Today when I saw this Metro article with photos of a battered Kim Kardashian and Kendall Jenner as part of a campaign to #StopViolenceAgainstWomen, I couldn’t just laugh and keep scrolling like I do with most other Kardashian selfies. The images were shocking, nauseating, and fake.
Of course, raising domestic violence awareness and starting a movement to stop violence against women is awesome. Major thumbs up, and usually I’d be totally complaint-free. But this campaign is different. The concept behind it was that it could happen to anyone, even a celebrity constantly serving up the duck face to your newsfeed. Artist aleXsandro Palombo Photoshopped (without their permission) pictures of familiar faces such as Kim, Kendall, Emma Watson, Angelina Jolie, Madonna, and Miley Cyrus to appear as if they had been horribly beaten. It was wrong that he didn’t ask their permission, but it’s also wrong that he is giving people Photoshopped beatings in the first place. Even if Kim had said ‘Hey, yeah, it’s totally cool to give me a fat lip. You know I’m all about lip plumpers,’ that would never make a Photoshopped picture of anyone s a victim of abuse okay.
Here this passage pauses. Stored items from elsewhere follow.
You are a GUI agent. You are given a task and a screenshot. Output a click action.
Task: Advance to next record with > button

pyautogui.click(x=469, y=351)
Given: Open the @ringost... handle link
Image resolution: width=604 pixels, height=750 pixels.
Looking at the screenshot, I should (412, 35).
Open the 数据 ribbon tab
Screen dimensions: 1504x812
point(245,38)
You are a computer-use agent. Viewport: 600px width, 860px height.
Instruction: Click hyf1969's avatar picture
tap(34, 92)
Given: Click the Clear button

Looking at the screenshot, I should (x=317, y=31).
This campaign is offensive not just to the celebrities who were forced to put themselves in the shoes that no woman wants to wear, it’s also extremely offensive to the women who tread this path every day. For a woman who is all too familiar with domestic abuse, to see photographs of celebrities who have never (to the public’s knowledge) experienced this is extremely insensitive. Trying to make a diamond-breathing Kardashian relatable in this way backfires because she doesn’t know what it’s like to be the Kim in that campaign photo. She’s the girl posing naked in the desert and eating ice cream sundaes in bed.
It’s true, domestic violence could happen to any of us, and even Kim could find herself a victim one day. If there’s one thing the Internet has taught us, it’s that anything is possible. But giving her Adobe bruises isn’t going to fix anything. It only brings attention to the cause for the wrong reasons. Now people are talking about the shock of it all. The fact that, yo, Kim looks rough. The violence against women– the real issue at hand here– gets lost in all the chatter.
Instead of creating a shock value campaign to raise awareness for something as serious as domestic violence, Palombo should have put his feelers out to celebrities who have been open about abuse. He could have created a moving campaign that actually resonated with people– victims or not. Making some of the world’s buzziest celebrities–celebrities that most of us probably can’t imagine breathing the same air as– the faces of a horrible abuse that they’ve never experienced only distances them further and makes the campaign feel, like the photos, not genuine, and we’re not here for this.